Copy the data from the line with "This screenshot has height=781, width=1260." through the end, substituting "graph" for "chart" and changing nothing else. Leave the pictures out.

***

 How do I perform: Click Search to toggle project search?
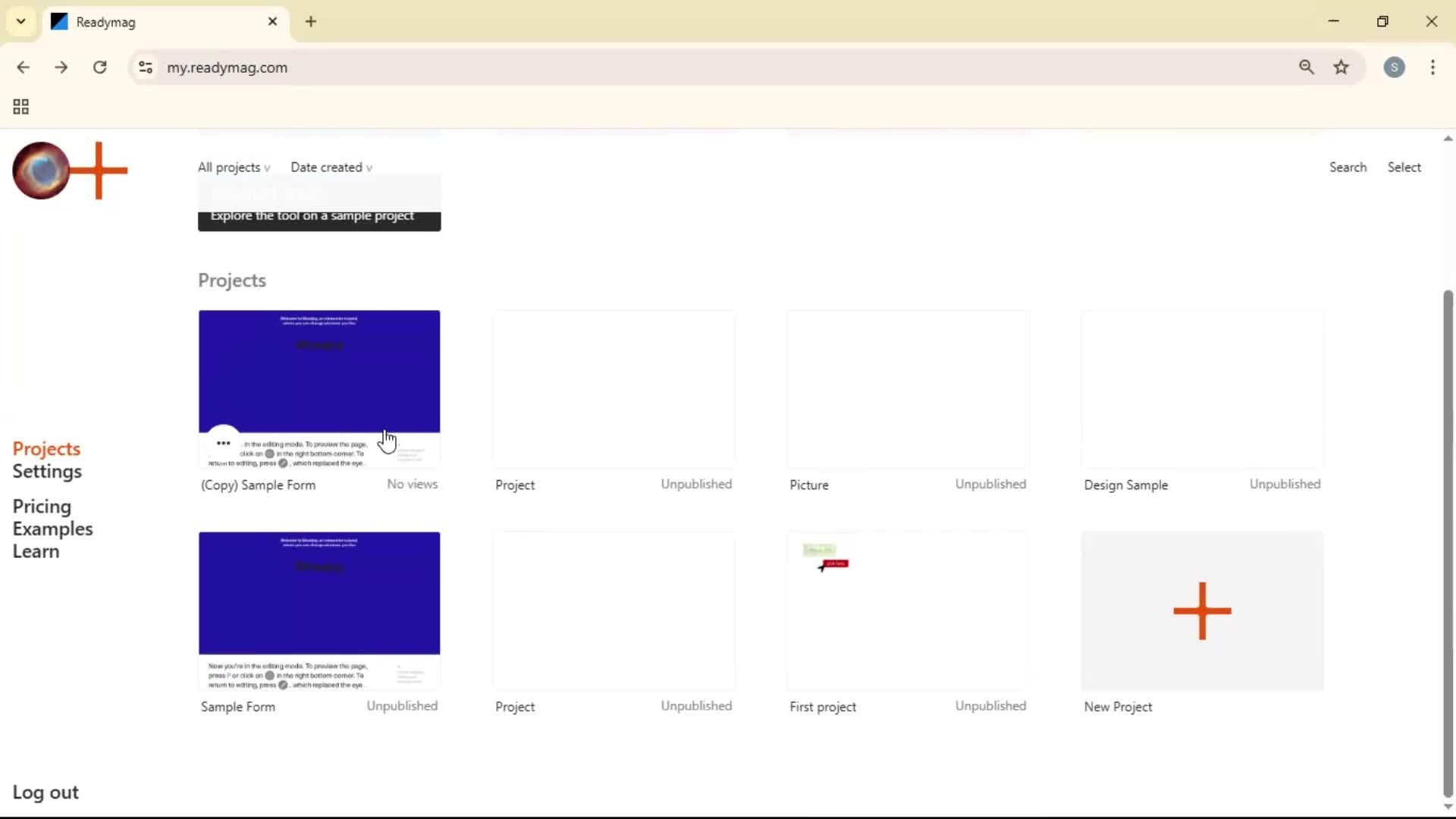[1348, 167]
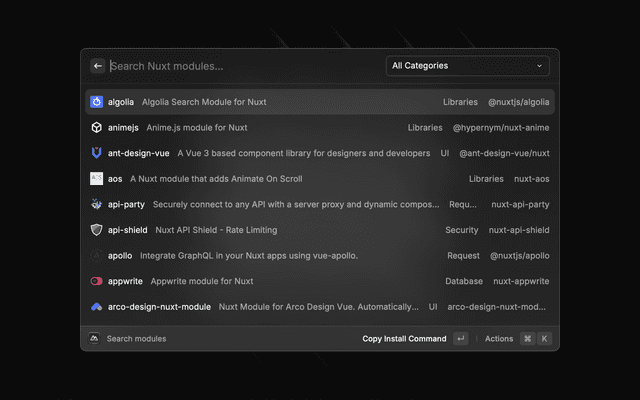Click the aos module icon

click(97, 179)
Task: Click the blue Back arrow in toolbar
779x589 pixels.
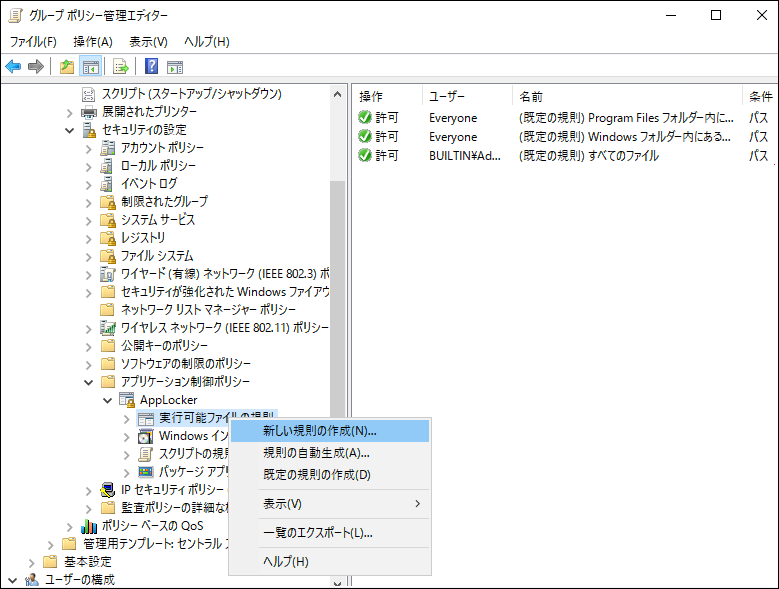Action: click(13, 67)
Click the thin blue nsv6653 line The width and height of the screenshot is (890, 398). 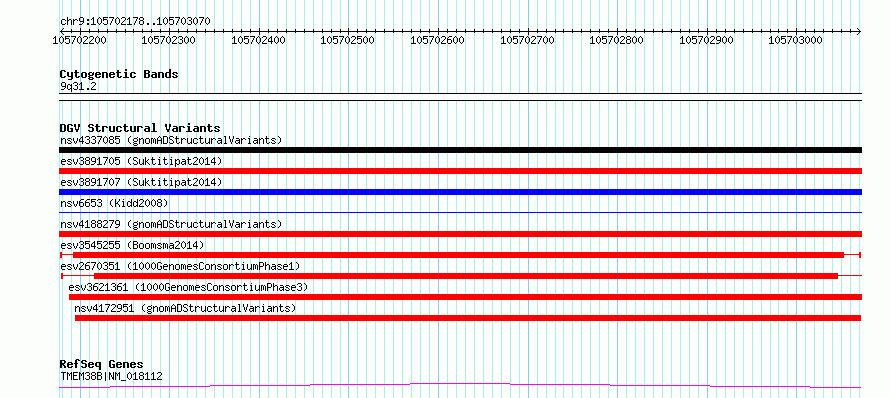(x=460, y=212)
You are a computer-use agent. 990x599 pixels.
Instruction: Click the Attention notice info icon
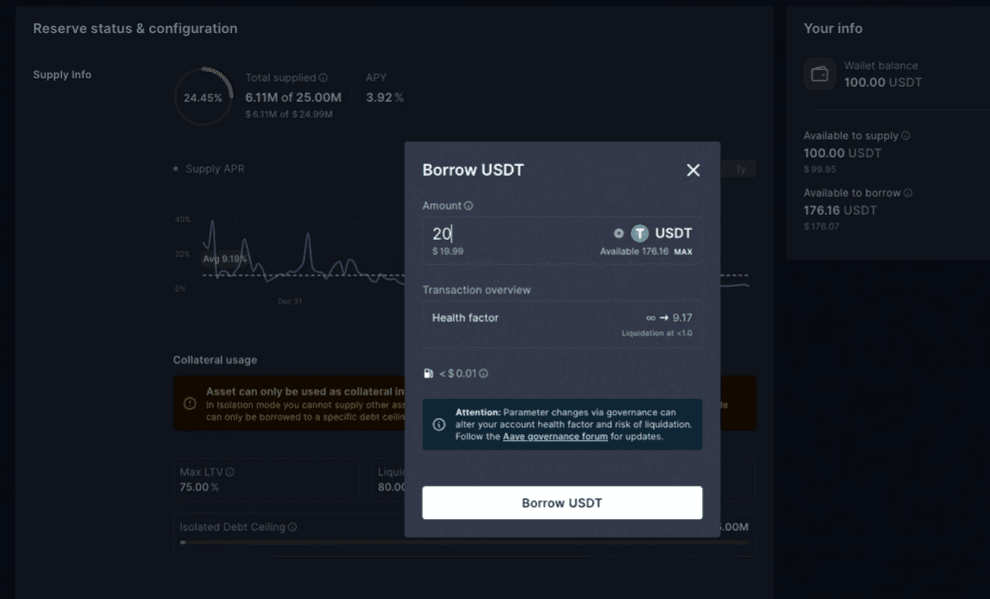[439, 424]
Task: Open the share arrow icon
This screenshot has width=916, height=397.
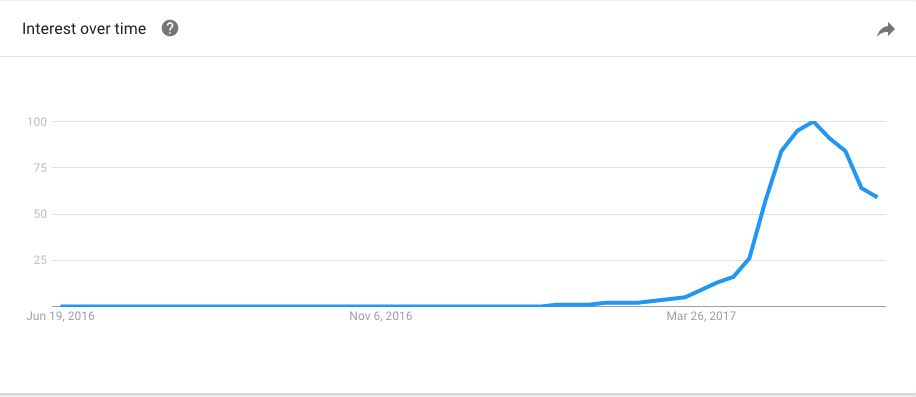Action: pos(886,30)
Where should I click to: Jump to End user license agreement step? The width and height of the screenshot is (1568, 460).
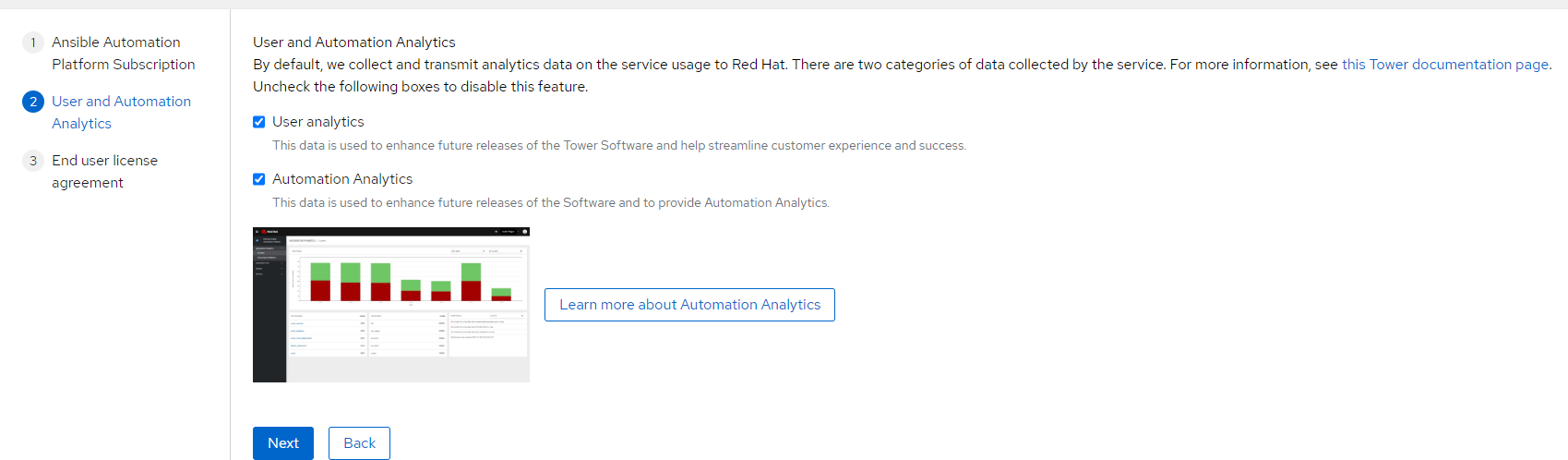point(104,171)
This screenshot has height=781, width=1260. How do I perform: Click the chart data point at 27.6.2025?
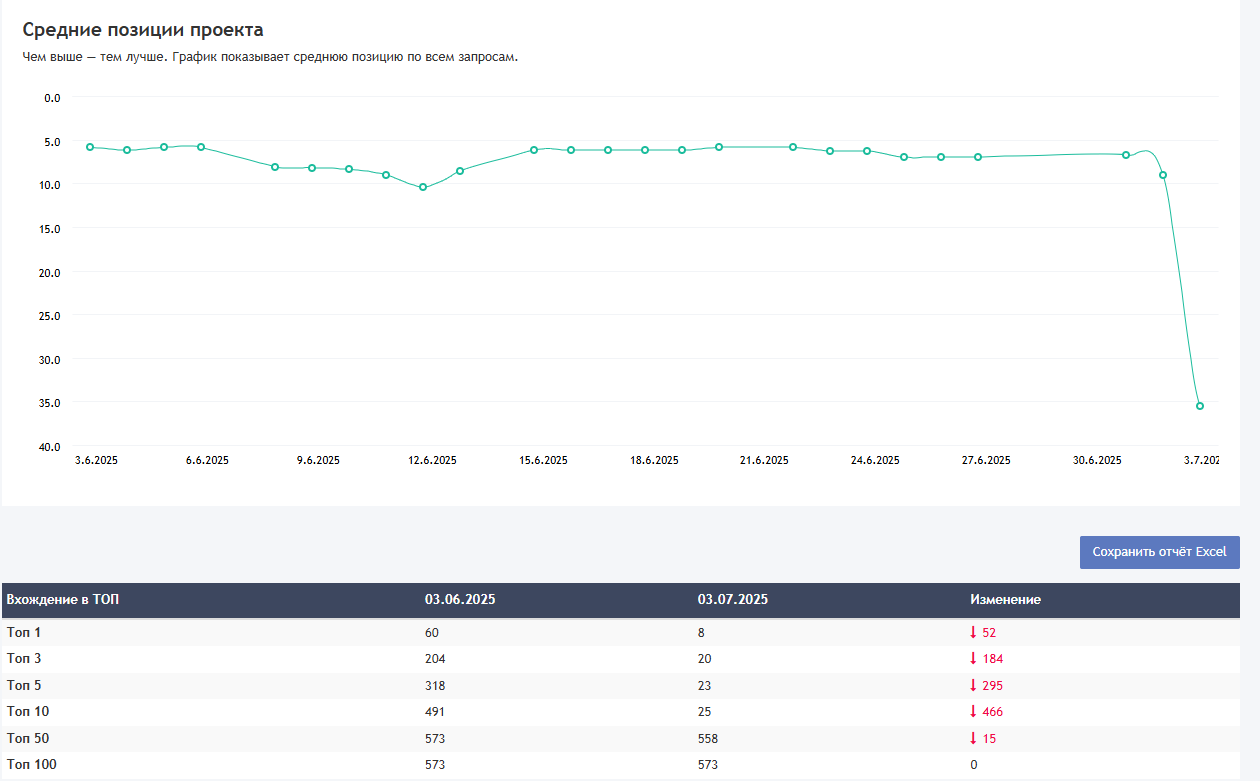tap(978, 157)
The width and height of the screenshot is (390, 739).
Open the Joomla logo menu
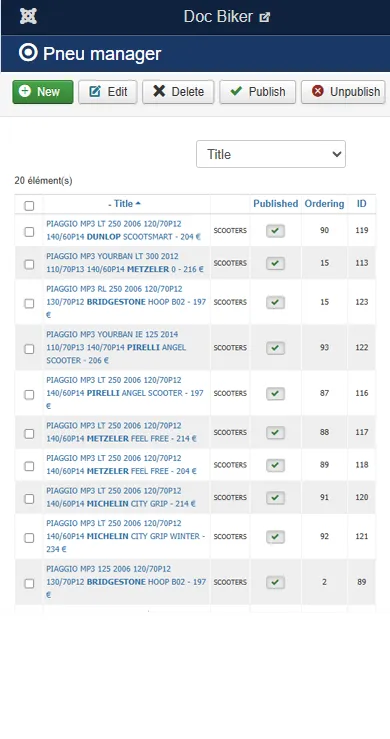[28, 16]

***

Answer:
This screenshot has height=781, width=1260. How do I perform: Click the graph data point at 27.6.2025?
tap(978, 157)
The width and height of the screenshot is (390, 739).
Open the Joomla logo menu
[28, 16]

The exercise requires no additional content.